#### Material shown:
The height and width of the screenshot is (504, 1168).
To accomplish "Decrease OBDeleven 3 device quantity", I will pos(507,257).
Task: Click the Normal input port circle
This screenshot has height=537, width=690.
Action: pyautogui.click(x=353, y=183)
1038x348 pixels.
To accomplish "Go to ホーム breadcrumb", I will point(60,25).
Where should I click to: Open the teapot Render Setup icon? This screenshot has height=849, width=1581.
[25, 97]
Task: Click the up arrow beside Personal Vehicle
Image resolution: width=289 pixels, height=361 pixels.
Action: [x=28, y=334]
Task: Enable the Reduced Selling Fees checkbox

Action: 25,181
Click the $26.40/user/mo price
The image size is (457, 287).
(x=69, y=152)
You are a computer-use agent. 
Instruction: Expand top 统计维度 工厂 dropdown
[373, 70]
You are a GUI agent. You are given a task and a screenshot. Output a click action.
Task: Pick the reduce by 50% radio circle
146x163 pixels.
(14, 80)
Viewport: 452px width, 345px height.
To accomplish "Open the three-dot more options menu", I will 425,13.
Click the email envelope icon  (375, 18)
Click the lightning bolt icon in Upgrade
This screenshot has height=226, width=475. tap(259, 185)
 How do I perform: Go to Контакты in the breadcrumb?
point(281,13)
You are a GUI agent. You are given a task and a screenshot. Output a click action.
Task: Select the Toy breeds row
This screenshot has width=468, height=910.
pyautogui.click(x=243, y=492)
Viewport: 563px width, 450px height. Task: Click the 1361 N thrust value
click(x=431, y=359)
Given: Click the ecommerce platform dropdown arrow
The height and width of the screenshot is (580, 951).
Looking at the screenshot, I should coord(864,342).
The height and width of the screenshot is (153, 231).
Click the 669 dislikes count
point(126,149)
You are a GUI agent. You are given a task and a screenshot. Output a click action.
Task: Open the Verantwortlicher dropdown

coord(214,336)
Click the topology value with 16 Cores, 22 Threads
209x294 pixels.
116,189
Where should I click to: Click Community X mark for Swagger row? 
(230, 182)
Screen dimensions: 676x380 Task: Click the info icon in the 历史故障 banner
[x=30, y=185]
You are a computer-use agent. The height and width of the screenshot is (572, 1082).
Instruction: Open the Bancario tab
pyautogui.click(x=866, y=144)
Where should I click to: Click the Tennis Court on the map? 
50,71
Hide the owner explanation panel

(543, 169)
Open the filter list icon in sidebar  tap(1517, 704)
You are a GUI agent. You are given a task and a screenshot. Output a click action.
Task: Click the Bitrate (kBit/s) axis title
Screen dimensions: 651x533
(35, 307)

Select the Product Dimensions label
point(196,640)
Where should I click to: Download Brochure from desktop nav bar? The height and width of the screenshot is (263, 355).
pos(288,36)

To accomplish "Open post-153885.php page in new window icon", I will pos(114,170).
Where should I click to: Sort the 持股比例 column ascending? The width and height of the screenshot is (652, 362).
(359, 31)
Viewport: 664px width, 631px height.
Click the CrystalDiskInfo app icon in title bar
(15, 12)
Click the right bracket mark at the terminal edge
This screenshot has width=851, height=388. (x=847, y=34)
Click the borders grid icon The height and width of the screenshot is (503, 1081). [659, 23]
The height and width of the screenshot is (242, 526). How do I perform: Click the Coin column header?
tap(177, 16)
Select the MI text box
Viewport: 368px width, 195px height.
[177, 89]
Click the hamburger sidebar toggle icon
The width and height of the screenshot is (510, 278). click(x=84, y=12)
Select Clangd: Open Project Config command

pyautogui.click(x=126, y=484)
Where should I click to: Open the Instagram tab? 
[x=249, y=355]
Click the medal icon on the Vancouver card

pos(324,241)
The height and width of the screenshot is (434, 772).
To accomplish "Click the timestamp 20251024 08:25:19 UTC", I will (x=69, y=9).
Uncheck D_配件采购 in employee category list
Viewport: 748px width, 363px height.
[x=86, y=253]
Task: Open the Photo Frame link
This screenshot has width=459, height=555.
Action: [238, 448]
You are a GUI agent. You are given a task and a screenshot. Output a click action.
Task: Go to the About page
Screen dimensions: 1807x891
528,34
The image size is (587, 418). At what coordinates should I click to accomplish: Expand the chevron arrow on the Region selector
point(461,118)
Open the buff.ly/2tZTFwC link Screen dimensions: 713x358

#### Work to complete:
Where a line above holds the string "link", show that line.

#### Exercise result:
Task: Open the Photo Frame link
Open the buff.ly/2tZTFwC link Screen dimensions: 713x358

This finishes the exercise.